Усевшись напротив, писательница вцепилась в подлокотники и подалась вперед, всем своим видом показывая, что готова слушать дальше.
— У вас настоящий талант, Агата. Вы так описываете природу. Звуки, запахи. Перед глазами возникают картины. Ассоциации. Например, тот майский трагический вечер. Знаете, я вспомнил:
Как много летит лепестков с цветущих деревьев весною.
Закроешь глаза, сладкий запах напомнит — это не снег...
— Жемчужина Чи-джо-ида. Красная Книга Духов. Авторство собранных в ней более тысячи онки так и не установлено до сих пор. — Агата проговорила это, не отрывая удивленного взгляда от бывшего канцлера.
— Да. По одной из версий авторство приписывают жене Второго императора Ри-Хунна.
— Эпоха «Цветущих гор», еще до Великой войны.
— Я не сомневался, что вы знаете литературу. Но ваши знания истории приятно удивляют.
— Скорее, я должна удивляться, господин фон Гиндельберг!
— Эрик! Агата, мы же договорились. Даже наедине! Не разочаровывайте меня. Вы же доказываете, что женщины — разведчицы не хуже. Стреляют из огнестрела. Хладнокровны и не любопытны.
Агата прищурилась, но сделала вид, что пропустила насмешку мимо ушей.
— А какую еще поэзию вы любите, Эрик? Эпоха перемен? Райрих Берр? Может быть, Вестники? Йоханн Зифф? Или онки Чи-джо-ида — единственная ваша страсть?
— Я вспомнил Книгу Духов... случайно. Увы, я не знаток поэзии. Так, в общих чертах, не более. Боюсь, что касается литературы, вы — единственная писательница, к которой я проявил интерес.
— А я люблю стихи. Но сама, увы, бесталанна совершенно. Знаете, что удивительно. Я ведь действительно вспомнила любимое стихотворение, когда описывала ту сцену! Вы же прочли онки... Интересно, правда?
— Какое? Прочтите мне его.
— Ну... я не очень хорошо читаю... — Она покраснела, смутилась и стала еще более очаровательной.
— Пожалуйста! Я же прочел вам онки!
— И прекрасно прочли.
— Перестаньте. — Он засмеялся, прикрыв глаза рукой.
— Между прочим, я знаю, о чем говорю! Нас, студентов, профессора зазывали в «Синий след бродячей кошки», если считали, что там будут выступать стоящие авторы. И среди наших сокурсников были начинающие поэты. Мы их поддерживали. Так что я не голословна.
— «Синий след бродячей кошки»?
— Поэтический клуб. Он и сейчас существует, насколько я знаю.

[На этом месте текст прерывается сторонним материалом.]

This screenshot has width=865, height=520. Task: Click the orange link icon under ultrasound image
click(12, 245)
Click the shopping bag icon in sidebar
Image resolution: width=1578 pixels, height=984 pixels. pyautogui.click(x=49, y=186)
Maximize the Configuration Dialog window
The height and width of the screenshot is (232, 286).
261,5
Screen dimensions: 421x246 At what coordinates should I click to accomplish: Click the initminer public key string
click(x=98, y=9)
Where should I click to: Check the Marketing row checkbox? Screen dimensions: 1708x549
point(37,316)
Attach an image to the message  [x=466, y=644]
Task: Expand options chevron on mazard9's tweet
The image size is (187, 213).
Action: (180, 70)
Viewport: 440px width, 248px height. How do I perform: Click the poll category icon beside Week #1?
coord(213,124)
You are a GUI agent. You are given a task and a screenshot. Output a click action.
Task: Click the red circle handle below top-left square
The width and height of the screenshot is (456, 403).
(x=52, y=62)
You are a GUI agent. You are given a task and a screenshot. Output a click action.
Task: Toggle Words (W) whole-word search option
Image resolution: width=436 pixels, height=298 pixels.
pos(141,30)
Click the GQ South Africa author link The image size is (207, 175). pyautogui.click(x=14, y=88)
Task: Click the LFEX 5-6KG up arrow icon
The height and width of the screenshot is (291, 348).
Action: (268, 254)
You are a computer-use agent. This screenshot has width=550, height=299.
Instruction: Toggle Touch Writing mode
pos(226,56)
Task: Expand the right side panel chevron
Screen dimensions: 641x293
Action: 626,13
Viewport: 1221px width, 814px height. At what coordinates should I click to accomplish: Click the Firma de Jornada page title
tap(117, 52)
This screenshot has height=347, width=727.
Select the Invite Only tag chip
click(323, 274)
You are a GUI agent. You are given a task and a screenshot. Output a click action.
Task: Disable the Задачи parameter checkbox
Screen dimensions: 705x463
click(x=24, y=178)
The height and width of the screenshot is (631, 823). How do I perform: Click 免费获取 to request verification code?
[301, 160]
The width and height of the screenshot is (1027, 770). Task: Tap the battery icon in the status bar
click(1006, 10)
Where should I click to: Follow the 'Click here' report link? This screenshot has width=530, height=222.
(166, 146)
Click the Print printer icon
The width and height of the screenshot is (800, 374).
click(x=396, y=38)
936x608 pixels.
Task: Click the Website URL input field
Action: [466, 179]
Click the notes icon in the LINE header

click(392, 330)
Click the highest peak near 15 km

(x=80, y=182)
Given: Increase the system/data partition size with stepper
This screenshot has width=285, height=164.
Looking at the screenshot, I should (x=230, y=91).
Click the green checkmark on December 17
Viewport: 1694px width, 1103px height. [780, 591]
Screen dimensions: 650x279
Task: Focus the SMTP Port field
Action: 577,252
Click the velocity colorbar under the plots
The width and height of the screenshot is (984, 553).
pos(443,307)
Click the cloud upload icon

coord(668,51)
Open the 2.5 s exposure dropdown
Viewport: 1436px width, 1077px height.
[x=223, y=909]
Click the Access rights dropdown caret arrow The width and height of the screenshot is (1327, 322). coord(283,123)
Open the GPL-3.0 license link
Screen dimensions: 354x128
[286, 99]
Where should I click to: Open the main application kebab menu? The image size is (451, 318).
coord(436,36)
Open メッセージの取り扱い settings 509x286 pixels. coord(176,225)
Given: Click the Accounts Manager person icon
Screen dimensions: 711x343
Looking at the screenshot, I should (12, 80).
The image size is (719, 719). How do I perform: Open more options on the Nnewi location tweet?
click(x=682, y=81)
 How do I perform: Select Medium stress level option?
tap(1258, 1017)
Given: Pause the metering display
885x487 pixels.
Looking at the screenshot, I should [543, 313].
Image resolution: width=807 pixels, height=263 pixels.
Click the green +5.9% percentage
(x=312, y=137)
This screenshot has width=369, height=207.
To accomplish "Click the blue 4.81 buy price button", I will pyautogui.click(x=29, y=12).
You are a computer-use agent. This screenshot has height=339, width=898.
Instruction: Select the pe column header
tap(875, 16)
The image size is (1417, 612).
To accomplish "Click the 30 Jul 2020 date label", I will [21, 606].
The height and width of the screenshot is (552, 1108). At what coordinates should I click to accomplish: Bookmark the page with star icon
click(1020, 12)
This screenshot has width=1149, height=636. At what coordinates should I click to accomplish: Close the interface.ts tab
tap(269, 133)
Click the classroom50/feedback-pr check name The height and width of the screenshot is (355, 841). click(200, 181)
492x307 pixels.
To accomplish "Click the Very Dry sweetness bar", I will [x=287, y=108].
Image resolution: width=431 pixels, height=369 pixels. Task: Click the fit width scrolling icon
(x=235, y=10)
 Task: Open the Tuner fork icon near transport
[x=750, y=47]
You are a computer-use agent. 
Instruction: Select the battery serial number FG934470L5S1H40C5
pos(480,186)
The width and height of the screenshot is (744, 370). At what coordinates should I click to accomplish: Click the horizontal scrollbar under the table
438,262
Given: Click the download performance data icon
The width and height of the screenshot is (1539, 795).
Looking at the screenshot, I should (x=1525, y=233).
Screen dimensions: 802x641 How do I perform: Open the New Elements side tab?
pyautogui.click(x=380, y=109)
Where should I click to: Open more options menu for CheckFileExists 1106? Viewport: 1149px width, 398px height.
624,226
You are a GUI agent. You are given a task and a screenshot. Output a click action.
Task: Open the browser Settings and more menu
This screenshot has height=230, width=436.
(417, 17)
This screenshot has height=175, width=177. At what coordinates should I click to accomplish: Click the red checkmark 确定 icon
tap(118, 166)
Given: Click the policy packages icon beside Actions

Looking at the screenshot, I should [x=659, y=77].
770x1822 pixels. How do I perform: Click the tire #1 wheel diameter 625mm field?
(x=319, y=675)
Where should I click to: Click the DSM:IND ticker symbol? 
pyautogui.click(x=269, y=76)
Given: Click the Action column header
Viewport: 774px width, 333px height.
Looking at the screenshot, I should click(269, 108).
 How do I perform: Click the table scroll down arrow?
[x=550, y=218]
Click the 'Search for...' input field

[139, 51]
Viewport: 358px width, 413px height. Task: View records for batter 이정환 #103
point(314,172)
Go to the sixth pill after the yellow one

— Не заговаривайте мне зубы, Агата! Я жду...
— Ну, хорошо, хорошо. Я прочту. Это поэт второй волны Вестников, Генри Островитянин, один из моих самых любимых:
В мае запах шоколадниц снится,
В воздухе кружится над Землей...
Мне бы целовать твои ресницы,
Слышать, как ты шепчешь: «Мой король!»
Котелок подхватит ветер в небо,
Локон русый упадет в ладонь,
Я таким счастливым был, наверно,
В пять, когда попробовал «лям-боль»!
В дверь постучали.
— Да?
— Госпожа Агата, вам зав... трак...? — Ульрих стоял навытяжку, переводя взгляд то на барона, который снял личину, то на хозяйку...
Агата не выдержала и расхохоталась. Эрик, бросив на женщину осуждающий взгляд, медленно принял личину охранника и, повернувшись к солдату, очень серьезно произнес:
— Ульрих, будьте так добры, распорядитесь насчет завтрака прямо сейчас. Подавать сюда. Завтрак должен быть плотным. Госпоже Агате — ягоды и творог. Гранатовый сок. Кофе не нужно. И, пожалуйста, проследите за тем, чтобы до обеда госпожу Агату никто не беспокоил! Она всю ночь писала книгу и читала стихи...
Как только за солдатом закрылась дверь, они рассмеялись уже вместе.